Nor does he find an emphasis on listening in the public relations literature, despite the professed focus on building relationships and two-way symmetrical communication. ‘The only detailed discussion of listening in public relations literature prior to 2020 appeared in The Melbourne Mandate, a discussion paper developed in 2012 by the Global Alliance for Public Relations and Communication Management and expanded in a subsequent article by Anne Gregory.’

Macnamara accepts that it’s people that listen rather than organisations, but makes the case that organisational listening is distinctive because it’s done at scale; because it’s largely delegated; and mostly mediated; and, with the exception of face to face meeings, it’s asynchronous.

This book is impressive in its breadth. The author also digs into the scholarship of many related disciplines – but this should not be offputting to practitioners. The use of footnotes rather than academic references aids brevity and legibility and Macnamara has one foot firmly planted in practice (through his past experience and through his work with the World Health Organization among others).

His research study investigated the hypothesis that organisations have a listening problem. A pilot study in Australia led to The Organizational Listening Project conducted during the six years leading up to 2019. The UK Government Communicartion Service (GCS) was involved just as the shock Brexit referendum result in 2016 sparked introspection over the gap between the political class and many citizens based outside the large cities.

Though Macnamara was impressed by the commitment to open government and by the emphasis on evaluation of communication in GCS, he concluded that ‘consultations are more about meeting legal requirements than listening.’

Macnamara proceeds from the research findings to propose a theory and architecture of listening. This leads to a very satisfying revelation that organisational listening is a component in the ‘program logic model’ of public communication that begins with planning, production and distribution and leads to intended results. One diagram illustrates the whole process. It’s presented in monochrome in this book and also in colour in Macnamara’s 2023 paper on evaluation, as shown here.

Macnamara’s program logic model

Macnamara has written a significant contribution to the literature of a field I no longer dare call public relations; the discipline covering stakeholder relationships and embracing all aspects of corporate and organisational communication. It’s the field Macnamara prefers to call public communication.

‘While all stakeholder groups are important, employees come first.’

For more on the internal dimension, we turn to a British team of practitioner-researcher-educators. Macnamara has not been alone in noticing a research gap around listening, and Pounsford, Ruck and Krais began their enquiry in 2018. Their research parallels Macnamara’s approach, but their distinctive focus in Leading the Listening Organisation is on internal communication and organisational leadership.

‘The more we explored the topic of listening to employees, the more we heard from participants about the importance of leadership in their organisations.’

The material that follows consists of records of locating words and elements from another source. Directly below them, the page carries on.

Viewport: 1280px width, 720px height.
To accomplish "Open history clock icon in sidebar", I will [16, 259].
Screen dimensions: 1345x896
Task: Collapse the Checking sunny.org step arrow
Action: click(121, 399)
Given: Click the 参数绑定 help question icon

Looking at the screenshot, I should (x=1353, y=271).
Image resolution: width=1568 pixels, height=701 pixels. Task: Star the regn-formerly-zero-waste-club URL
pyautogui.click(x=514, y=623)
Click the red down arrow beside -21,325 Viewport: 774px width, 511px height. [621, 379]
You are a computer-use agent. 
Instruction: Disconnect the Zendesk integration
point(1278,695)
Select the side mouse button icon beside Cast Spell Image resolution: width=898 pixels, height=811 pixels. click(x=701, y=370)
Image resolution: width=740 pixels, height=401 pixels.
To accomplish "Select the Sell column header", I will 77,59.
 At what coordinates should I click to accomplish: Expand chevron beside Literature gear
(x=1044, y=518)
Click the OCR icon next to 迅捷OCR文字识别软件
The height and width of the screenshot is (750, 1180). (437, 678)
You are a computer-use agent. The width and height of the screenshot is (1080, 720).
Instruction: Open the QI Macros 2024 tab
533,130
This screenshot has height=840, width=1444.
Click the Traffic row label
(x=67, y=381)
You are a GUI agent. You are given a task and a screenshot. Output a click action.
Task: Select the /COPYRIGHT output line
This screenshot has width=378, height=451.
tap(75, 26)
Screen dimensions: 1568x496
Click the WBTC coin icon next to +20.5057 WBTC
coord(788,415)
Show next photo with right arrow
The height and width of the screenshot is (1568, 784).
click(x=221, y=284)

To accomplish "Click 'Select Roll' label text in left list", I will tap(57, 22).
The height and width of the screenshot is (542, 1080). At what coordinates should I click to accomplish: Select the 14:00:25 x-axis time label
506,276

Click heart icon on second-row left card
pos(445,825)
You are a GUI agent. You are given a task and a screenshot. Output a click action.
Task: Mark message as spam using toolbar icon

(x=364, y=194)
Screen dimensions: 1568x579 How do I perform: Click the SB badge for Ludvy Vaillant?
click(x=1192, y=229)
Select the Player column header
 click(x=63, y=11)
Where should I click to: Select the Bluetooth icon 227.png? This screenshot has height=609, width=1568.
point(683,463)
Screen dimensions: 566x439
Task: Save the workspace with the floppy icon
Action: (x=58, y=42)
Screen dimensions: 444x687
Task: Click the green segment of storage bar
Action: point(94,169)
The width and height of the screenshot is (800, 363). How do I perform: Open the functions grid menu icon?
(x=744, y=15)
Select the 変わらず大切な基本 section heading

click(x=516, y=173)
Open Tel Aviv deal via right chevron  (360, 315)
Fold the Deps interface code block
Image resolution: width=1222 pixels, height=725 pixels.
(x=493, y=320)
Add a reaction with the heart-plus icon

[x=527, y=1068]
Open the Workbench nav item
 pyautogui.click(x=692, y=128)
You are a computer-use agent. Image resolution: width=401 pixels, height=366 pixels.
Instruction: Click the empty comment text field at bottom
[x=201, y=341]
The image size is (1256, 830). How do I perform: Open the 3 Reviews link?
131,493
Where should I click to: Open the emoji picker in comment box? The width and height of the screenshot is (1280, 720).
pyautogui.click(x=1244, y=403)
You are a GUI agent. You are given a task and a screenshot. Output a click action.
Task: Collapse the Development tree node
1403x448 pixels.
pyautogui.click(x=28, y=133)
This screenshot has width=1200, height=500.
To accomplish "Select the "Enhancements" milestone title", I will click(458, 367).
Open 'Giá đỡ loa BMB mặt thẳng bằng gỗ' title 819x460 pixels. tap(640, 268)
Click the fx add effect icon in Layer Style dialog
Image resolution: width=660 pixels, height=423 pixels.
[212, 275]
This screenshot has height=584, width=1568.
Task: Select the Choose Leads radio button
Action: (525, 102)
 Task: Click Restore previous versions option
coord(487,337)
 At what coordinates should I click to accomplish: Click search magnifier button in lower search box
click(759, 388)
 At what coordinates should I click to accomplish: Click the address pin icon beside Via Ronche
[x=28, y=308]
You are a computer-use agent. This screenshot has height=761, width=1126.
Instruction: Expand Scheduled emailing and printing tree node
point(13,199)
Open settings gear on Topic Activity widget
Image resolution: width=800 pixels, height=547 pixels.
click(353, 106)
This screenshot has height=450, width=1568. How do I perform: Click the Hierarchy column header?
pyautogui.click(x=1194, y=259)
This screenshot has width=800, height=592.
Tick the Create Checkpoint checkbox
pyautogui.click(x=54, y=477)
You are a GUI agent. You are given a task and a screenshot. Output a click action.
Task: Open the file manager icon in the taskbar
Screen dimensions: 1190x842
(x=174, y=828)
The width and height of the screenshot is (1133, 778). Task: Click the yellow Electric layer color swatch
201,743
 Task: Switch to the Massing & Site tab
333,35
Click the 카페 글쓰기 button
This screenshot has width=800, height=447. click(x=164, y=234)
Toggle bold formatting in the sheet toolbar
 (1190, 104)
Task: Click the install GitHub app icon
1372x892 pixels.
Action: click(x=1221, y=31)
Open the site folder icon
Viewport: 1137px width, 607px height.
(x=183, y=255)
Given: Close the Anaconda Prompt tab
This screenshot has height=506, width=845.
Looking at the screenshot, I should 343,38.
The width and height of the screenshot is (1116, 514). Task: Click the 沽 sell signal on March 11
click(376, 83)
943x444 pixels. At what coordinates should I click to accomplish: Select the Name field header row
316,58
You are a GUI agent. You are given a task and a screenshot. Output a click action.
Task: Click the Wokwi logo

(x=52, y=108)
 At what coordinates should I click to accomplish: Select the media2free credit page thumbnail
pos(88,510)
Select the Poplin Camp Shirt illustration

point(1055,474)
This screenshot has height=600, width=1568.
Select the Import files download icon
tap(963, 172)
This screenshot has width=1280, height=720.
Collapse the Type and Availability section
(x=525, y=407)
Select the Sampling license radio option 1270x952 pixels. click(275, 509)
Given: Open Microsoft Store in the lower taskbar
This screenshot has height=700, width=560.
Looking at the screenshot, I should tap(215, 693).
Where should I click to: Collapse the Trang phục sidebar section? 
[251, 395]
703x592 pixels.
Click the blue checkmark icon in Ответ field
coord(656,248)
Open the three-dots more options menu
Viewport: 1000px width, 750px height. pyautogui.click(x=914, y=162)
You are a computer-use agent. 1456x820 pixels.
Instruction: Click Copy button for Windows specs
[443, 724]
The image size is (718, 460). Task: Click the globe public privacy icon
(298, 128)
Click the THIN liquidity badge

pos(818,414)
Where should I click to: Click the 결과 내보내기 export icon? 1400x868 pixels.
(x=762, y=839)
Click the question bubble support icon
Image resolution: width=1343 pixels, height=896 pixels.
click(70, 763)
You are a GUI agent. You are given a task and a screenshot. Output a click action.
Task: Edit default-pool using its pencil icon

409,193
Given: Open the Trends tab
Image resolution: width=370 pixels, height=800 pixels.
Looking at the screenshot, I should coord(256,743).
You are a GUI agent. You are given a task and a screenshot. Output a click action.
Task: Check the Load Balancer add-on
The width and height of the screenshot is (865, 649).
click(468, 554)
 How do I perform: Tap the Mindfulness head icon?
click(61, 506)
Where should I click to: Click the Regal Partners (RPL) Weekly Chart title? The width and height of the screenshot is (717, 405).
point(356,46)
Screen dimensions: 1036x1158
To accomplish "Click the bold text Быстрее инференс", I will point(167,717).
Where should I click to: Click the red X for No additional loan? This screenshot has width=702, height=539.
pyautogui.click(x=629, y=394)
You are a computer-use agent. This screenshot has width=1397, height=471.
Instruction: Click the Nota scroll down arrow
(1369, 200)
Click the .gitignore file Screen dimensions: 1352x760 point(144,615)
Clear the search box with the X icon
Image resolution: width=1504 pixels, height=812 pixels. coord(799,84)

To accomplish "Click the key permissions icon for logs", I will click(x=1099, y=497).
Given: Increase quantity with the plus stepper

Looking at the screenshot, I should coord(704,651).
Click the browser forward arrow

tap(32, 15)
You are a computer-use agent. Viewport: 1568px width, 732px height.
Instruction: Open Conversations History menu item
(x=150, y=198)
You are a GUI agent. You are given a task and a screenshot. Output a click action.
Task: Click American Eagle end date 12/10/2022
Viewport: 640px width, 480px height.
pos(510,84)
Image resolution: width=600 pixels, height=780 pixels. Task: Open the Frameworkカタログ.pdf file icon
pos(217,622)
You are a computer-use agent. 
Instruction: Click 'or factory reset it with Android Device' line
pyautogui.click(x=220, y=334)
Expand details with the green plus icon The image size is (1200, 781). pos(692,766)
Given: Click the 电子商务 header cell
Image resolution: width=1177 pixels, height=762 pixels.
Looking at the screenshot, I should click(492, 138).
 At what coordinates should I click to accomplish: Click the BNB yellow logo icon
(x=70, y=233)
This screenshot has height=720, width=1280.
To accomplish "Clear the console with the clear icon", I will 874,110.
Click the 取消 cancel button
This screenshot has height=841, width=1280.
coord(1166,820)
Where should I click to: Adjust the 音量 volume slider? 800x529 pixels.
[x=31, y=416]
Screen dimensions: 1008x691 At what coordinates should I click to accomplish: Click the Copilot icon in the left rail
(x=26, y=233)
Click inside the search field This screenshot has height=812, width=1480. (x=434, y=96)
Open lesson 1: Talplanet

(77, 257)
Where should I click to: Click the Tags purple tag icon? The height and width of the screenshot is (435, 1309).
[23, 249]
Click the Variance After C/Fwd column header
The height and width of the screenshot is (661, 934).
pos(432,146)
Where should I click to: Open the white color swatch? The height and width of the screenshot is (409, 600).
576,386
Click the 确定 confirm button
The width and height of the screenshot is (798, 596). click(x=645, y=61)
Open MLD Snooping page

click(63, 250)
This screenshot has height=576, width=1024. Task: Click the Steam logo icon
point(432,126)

This emphasis confirms Macnamara’s observation that organisations don’t listen, but people do. Where Macnamara talks of ‘an organizational listening manifesto’, a similar aspiration is implicit as Pounsford and colleagues open with a chapter called ‘The Advent of the Listening Age’.

Where the Brexit referendum in the UK provided Macnamara with a dramatic case study to illustrate a failure to listen to citizens, so the pandemic was a stess test of the relationship between organisations and employees.

Both books are exemplars of the practicality of theory; they make a contribution to scholarship but are primarily written with the intention of improving practice.

Pounsford and colleagues end by proposing a new model of leadership listening based on core principles of social justice in the workplace, as illustrated here.

The Leadership Listening Model

This leads to the central principle in their manifesto.

‘While all stakeholder groups are important, employees come first because their motivation, performance, actions, and behaviours affect the outcomes and experiences of all stakeholders.’

Disclaimer: Kevin Ruck is a co-founder of PR Academy which publishes PR Place Insights.